■ Supplied information ■
= = = = =

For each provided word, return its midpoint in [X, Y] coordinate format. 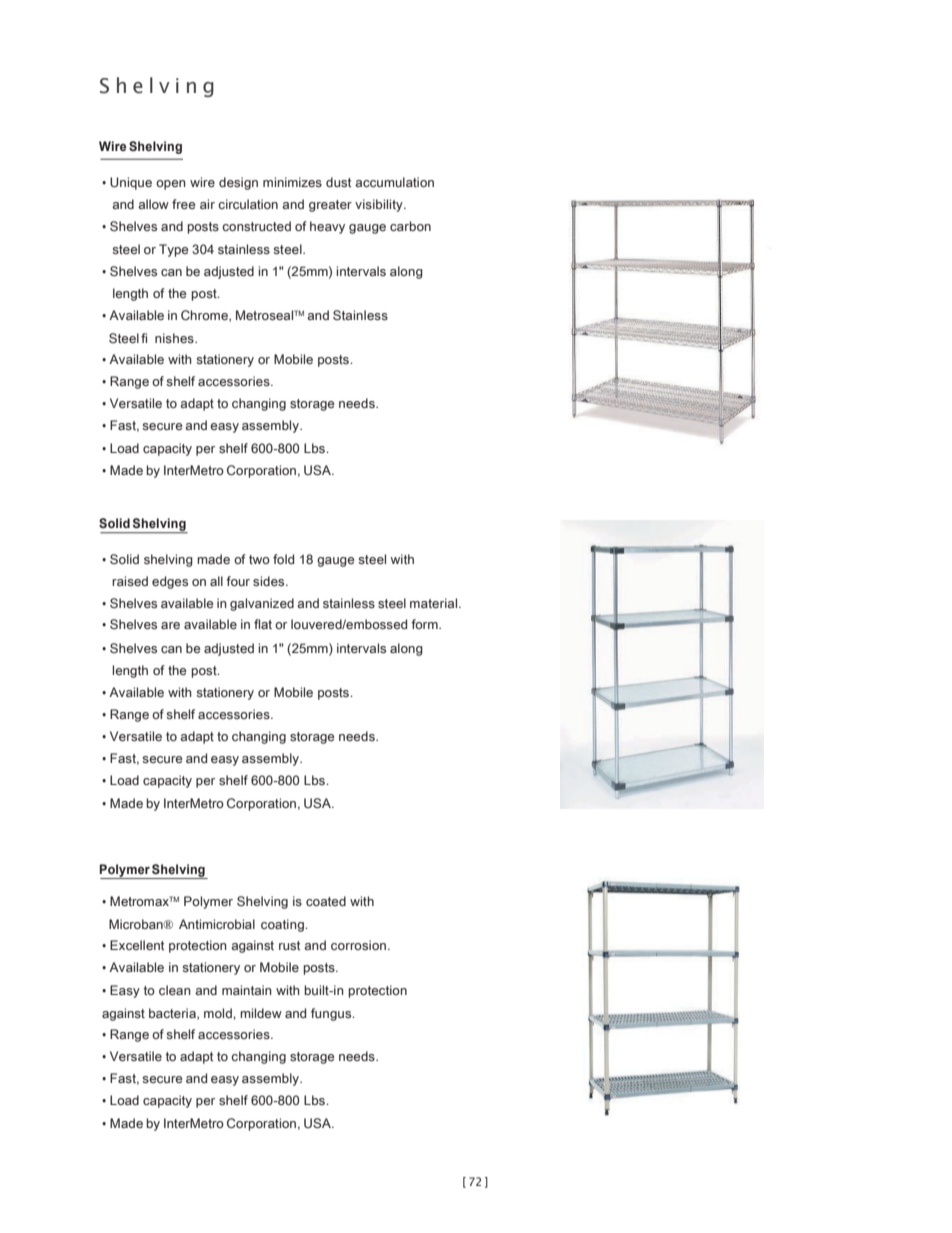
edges [170, 582]
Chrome [205, 316]
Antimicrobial [217, 924]
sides [270, 581]
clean [175, 990]
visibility [380, 205]
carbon [410, 226]
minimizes [292, 182]
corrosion [360, 945]
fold [283, 559]
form [425, 624]
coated [326, 901]
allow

= = = = =

Rewrite every one of these rows with "midpoint" changed to "center point" and nothing else altered, and omit the pictures.

For each provided word, return its center point in [X, Y] coordinate format. 
edges [170, 582]
Chrome [205, 316]
Antimicrobial [217, 924]
sides [270, 581]
clean [175, 990]
visibility [380, 205]
carbon [410, 226]
minimizes [292, 182]
corrosion [360, 945]
fold [283, 559]
form [425, 624]
coated [326, 901]
allow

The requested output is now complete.